Zum Wohlstand gehörte natürlich das billige Öl und Erdgas, mit dem wir ohne irgendwelche Skrupel unsere Häuser beheizten, durch die Welt jetteten und mit dem wir zehntausende Kilometer hinter dem Steuer durch Europa zurücklegten. Während unserer Lebenszeit war es nämlich noch ein Vergnügen, den Urlaub in südlichen Ländern zu verbringen. In Spanien, Griechenland, Italien und Südfrankreich waren die Temperaturen schon in den Pfingstferien sommerlich. Man konnte dort baden und sich des warmen Wetters erfreuen, anstatt im trüben Deutschland im Regen zu frieren. Das mag euch jetzt natürlich seltsam erscheinen, wo doch – so  vermute ich – längst große Teile der Bevölkerung Südeuropas wegen der unerträglichen Hitze dort in den Norden abgewandert sind. Die Politik schleppte sich von Klimakonferenz zu Klimakonferenz; nur wenige Länder und Verbünde wie die Europäische Union konnten sich auf konkrete Ziele und Maßnahmen einigen. Die Erdöl-“produzierenden” Länder wollten ihren Reichtum verständlicherweise nicht einfach hergeben und förderten noch lange munter weiter. Ja, es wurde gehandelt, aber eben zu spät und zu zögerlich.

Zeitgleich beschleunigte sich das Leben der Menschen unaufhörlich, vor allem durch die elektronische Kommunikation.
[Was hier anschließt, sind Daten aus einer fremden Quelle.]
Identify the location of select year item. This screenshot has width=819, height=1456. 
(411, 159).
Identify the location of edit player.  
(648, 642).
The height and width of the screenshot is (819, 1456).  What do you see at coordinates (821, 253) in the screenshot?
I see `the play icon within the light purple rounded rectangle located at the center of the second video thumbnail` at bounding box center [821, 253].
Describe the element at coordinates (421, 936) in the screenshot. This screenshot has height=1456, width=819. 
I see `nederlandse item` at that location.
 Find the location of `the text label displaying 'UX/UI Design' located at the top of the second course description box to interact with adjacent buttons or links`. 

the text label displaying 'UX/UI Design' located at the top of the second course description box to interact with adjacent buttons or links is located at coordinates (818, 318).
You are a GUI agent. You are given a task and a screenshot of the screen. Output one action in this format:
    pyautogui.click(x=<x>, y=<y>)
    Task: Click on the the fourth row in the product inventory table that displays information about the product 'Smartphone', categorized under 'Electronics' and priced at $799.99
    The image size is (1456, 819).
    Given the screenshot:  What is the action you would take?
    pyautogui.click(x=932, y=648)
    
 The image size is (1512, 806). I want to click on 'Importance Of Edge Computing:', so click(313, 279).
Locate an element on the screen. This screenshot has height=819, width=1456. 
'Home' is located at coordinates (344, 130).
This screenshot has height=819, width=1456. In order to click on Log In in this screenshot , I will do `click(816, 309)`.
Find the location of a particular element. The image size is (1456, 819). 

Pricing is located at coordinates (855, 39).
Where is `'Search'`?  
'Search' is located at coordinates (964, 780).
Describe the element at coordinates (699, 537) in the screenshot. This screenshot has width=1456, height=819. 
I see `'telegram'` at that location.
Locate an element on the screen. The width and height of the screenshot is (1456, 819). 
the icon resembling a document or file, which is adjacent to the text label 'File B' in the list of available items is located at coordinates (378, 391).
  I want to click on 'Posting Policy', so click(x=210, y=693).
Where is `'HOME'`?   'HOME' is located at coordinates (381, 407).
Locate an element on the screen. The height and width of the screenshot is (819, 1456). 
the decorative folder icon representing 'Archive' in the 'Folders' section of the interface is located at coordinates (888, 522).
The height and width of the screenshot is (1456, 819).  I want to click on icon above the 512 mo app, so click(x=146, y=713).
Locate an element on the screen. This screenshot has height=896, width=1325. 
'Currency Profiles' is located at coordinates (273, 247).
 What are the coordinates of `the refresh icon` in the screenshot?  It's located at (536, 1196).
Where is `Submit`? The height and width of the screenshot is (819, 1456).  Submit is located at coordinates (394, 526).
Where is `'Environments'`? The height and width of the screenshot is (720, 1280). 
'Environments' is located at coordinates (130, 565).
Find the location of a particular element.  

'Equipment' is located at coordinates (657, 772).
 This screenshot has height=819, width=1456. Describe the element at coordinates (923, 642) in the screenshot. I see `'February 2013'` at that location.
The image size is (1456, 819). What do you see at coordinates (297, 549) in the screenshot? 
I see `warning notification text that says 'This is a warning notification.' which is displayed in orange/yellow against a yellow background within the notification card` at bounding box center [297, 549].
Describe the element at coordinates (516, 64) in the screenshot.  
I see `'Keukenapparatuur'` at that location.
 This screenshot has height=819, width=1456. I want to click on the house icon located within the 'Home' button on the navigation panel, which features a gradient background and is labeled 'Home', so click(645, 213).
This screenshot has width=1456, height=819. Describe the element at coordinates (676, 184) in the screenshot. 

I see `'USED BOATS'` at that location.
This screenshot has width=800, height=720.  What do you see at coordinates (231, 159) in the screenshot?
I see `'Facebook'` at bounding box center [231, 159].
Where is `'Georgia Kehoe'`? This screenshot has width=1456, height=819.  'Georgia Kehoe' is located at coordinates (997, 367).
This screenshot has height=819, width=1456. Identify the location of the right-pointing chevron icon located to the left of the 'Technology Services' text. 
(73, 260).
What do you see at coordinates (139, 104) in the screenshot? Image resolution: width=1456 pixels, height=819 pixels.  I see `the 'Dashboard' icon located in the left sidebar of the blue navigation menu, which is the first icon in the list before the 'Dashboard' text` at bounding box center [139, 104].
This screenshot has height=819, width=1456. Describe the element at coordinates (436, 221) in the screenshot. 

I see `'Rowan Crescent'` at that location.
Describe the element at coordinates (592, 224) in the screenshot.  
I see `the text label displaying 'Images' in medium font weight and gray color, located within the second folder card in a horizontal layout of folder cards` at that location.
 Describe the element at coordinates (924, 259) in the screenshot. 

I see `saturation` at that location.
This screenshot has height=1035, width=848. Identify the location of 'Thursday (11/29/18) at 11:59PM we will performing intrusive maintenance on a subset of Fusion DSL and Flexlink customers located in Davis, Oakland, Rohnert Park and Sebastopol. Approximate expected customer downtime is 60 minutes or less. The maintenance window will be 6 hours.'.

Das lenkte sie noch mehr von drängenden Zukunftsfragen ab. Die sogenannten sozialen Medien verbanden uns alle in der Echtzeit, der wir dann hechelnd und vielleicht auch etwas überfordert hinterher liefen. Vielleicht habt ihr von Roger Willemsen gehört, der sein Buch-Projekt mit dem Titel “Wer wir waren” krankheitsbedingt nicht vollenden konnte. Es wurde sogar verfilmt. Leider ist es mir damals nicht gelungen, dieses Werk in größerer Runde anzuschauen und zu besprechen. Wir waren eben alle so beschäftigt mit unserem Leben. So müsst ihr euch mit diesem kurzen Statement begnügen. Denn auch ich muss jetzt weiterziehen…

Vielleicht komme ich aber später noch einmal auf euch zurück! Schaut mal in der Umgebung dieses Briefes, ob ihr da noch andere Werke aufstöbern könnt. Vorgenommen hatte ich es mir jedenfalls! Denn es schließt sich ja noch eine wichtige Frage an: “Wer wollen wir denn gewesen sein?”. Soll heißen, noch ist unser Leben ja noch nicht vorbei! Es bleibt also Zeit zum Handeln.